#### Page extract
╭──

Last year around April, Arrow Video assembled a massive nine
film Blu-ray boxed set consisting of Japanese company Toei Films’ V-Cinema
straight-to-video line where budgets were small but the sky was the limit in
terms of what you could get away with compared to more expensive theatrical
features. Spanning between 1989 and
1994, the V-Cinema movement became a lucrative non-theatrical film distribution
business for Toei and it was only a matter of time before they decided to try
and break out into Western markets such as North America.
Co-written by The Grudge and Dark Water screenwriter Takashige Ichise, directed by future Constantine screenwriter
Frank A. Cappello and prominently starring Viggo Mortensen in one of his
earliest roles opposite Audition star Ryô Ishibashi speaking his English
lines phonetically, Toei V-Cinema’s first foray into the North American
marketplace with American Yakuza comes to Arrow Video for the first time
in a new 2K scan of the original camera negative with plentiful extras and is a
solid ultraviolent yarn.
Nick Davis (Viggo Mortensen) is laying low, on the surface
an ex-con seeking refuge in factory work that turns out to be commandeered by a
Japanese yakuza faction. On the job one
day, a raid ensues with many bullets fired and fallen bodies with the head of
the Yakuza family Shuji (Ryô Ishibashi) narrowly evading death when Nick
rescues him in a raging shootout and car escape that rival some of the big
Hollywood action movies.

╰──

#### Tasks for this exercise
[a] Condense the paragraph of the American Yakuza review that begins "Co-written by" into a short bulleted list that keeps its main facts.
[b] Repeat the portion of the American Yakuza review starting with "Co-written by The" and going on through "solid ultraviolent yarn.".

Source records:
╭──

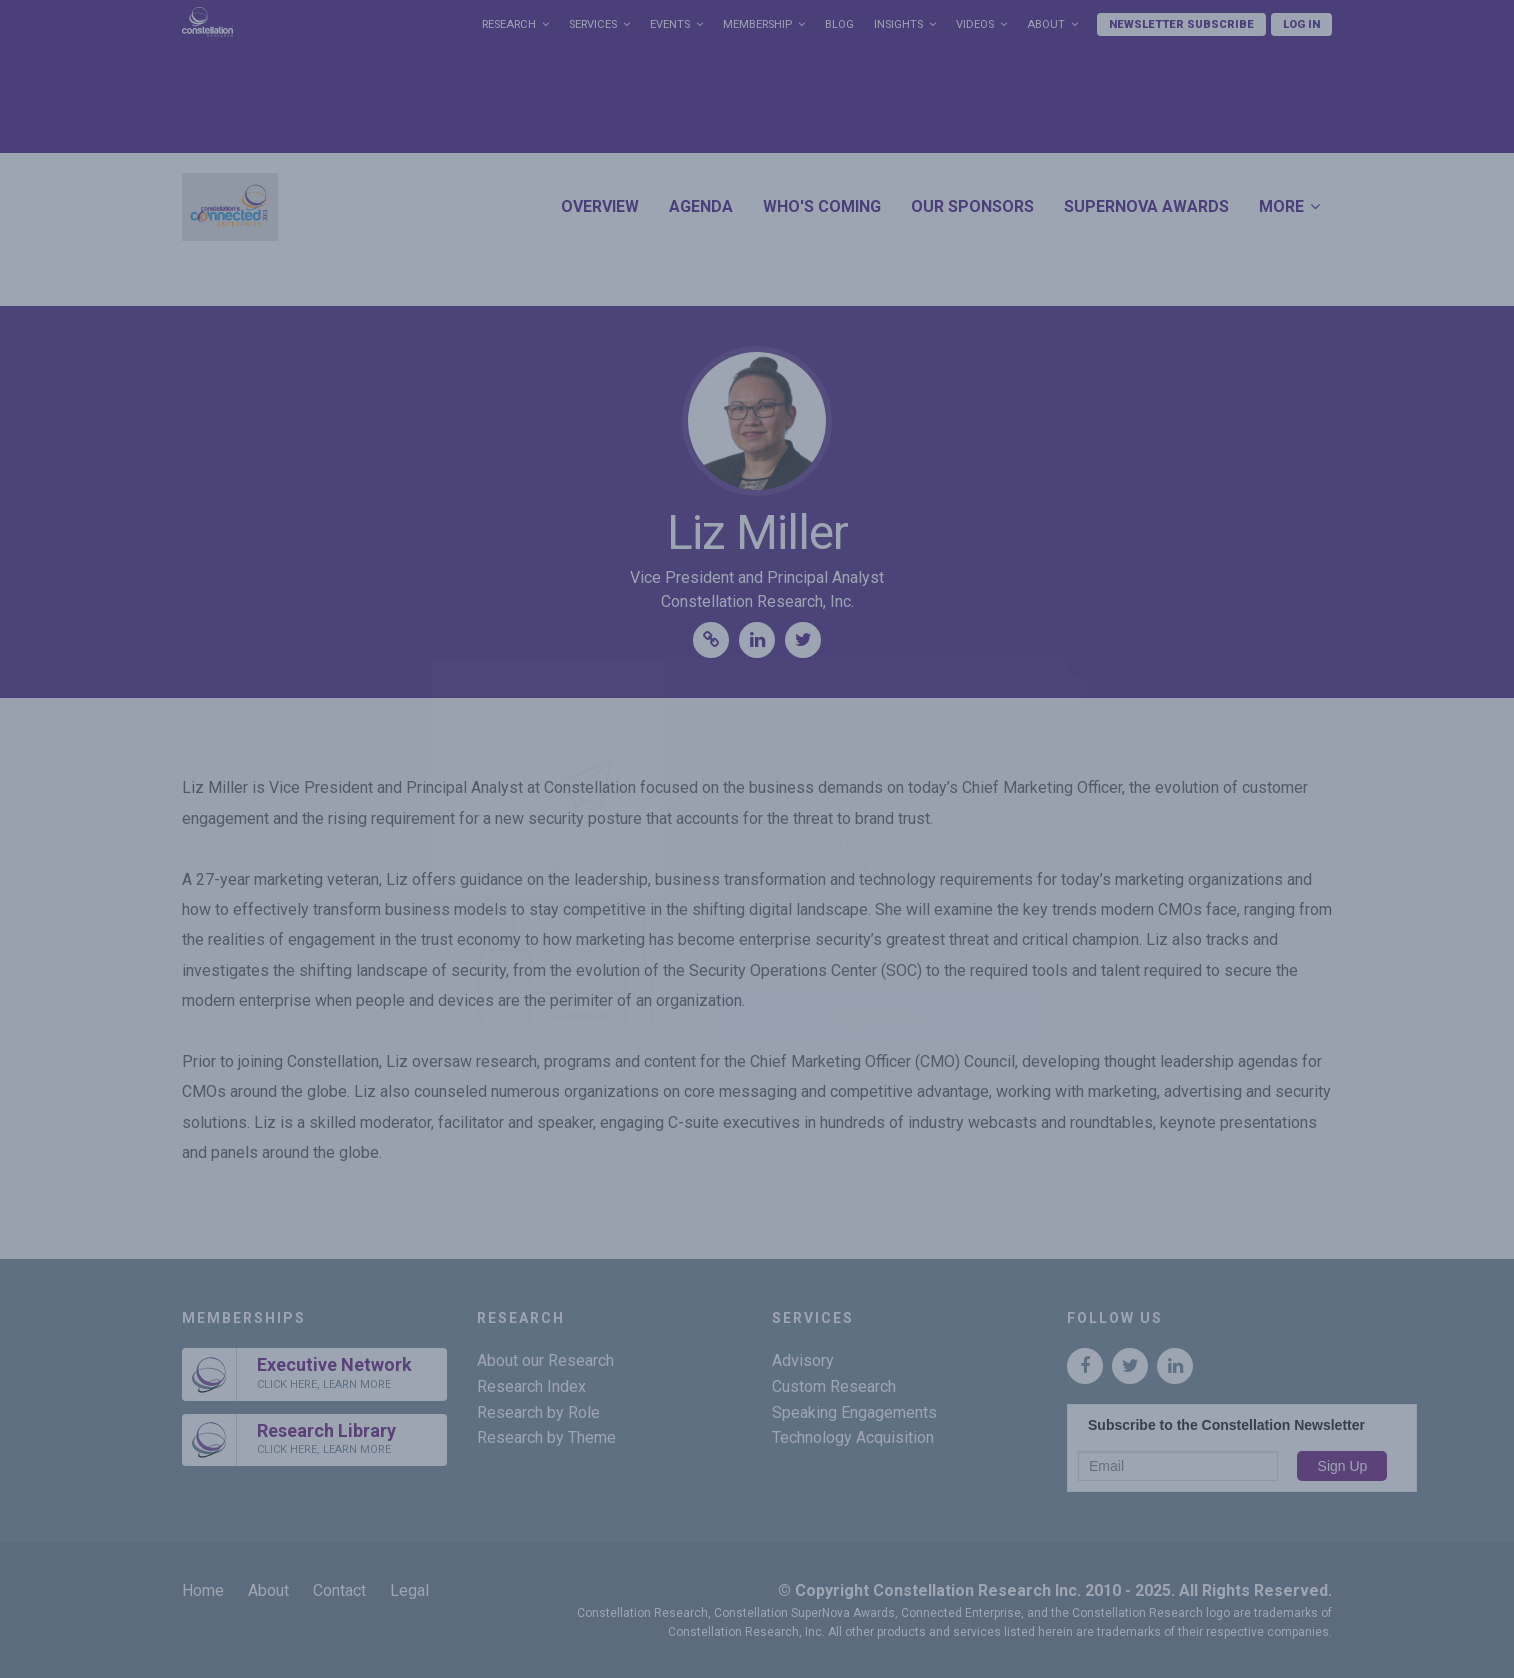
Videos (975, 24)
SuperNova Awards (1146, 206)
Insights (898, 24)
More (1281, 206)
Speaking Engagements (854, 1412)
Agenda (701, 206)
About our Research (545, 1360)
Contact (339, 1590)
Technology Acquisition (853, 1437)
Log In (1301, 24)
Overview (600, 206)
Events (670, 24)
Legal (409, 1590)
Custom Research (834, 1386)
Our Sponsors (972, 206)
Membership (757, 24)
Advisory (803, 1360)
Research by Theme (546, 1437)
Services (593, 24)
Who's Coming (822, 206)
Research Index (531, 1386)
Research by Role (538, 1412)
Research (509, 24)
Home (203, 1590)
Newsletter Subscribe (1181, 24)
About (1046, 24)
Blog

╰──

#### Complete answers
[a]
- Co-written by Takashige Ichise, screenwriter of The Grudge and Dark Water
- Directed by Frank A. Cappello, a future screenwriter of Constantine
- Stars Viggo Mortensen in one of his earliest roles, opposite Audition star Ryô Ishibashi, who speaks his English lines phonetically
- Toei V-Cinema's first venture into the North American market
- Arrives on Arrow Video for the first time, in a new 2K scan of the original camera negative with plentiful extras
- A solid, ultraviolent yarn

[b]
Co-written by The Grudge and Dark Water screenwriter Takashige Ichise, directed by future Constantine screenwriter
Frank A. Cappello and prominently starring Viggo Mortensen in one of his
earliest roles opposite Audition star Ryô Ishibashi speaking his English
lines phonetically, Toei V-Cinema’s first foray into the North American
marketplace with American Yakuza comes to Arrow Video for the first time
in a new 2K scan of the original camera negative with plentiful extras and is a
solid ultraviolent yarn.